(Records provided)
+-------+
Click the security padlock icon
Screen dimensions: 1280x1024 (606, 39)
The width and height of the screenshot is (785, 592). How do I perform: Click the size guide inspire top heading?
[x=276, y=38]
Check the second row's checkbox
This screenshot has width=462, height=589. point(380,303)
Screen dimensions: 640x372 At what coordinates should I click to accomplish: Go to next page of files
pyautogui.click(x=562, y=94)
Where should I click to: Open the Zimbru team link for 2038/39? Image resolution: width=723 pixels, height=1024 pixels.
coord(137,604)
+-------+
(How to complete this task) Print every record above exactly as written.

(Answer to this task)
Click the security padlock icon
Screen dimensions: 1280x1024 (606, 39)
The width and height of the screenshot is (785, 592). How do I perform: Click the size guide inspire top heading?
[x=276, y=38]
Check the second row's checkbox
This screenshot has width=462, height=589. point(380,303)
Screen dimensions: 640x372 At what coordinates should I click to accomplish: Go to next page of files
pyautogui.click(x=562, y=94)
Where should I click to: Open the Zimbru team link for 2038/39? Image resolution: width=723 pixels, height=1024 pixels.
coord(137,604)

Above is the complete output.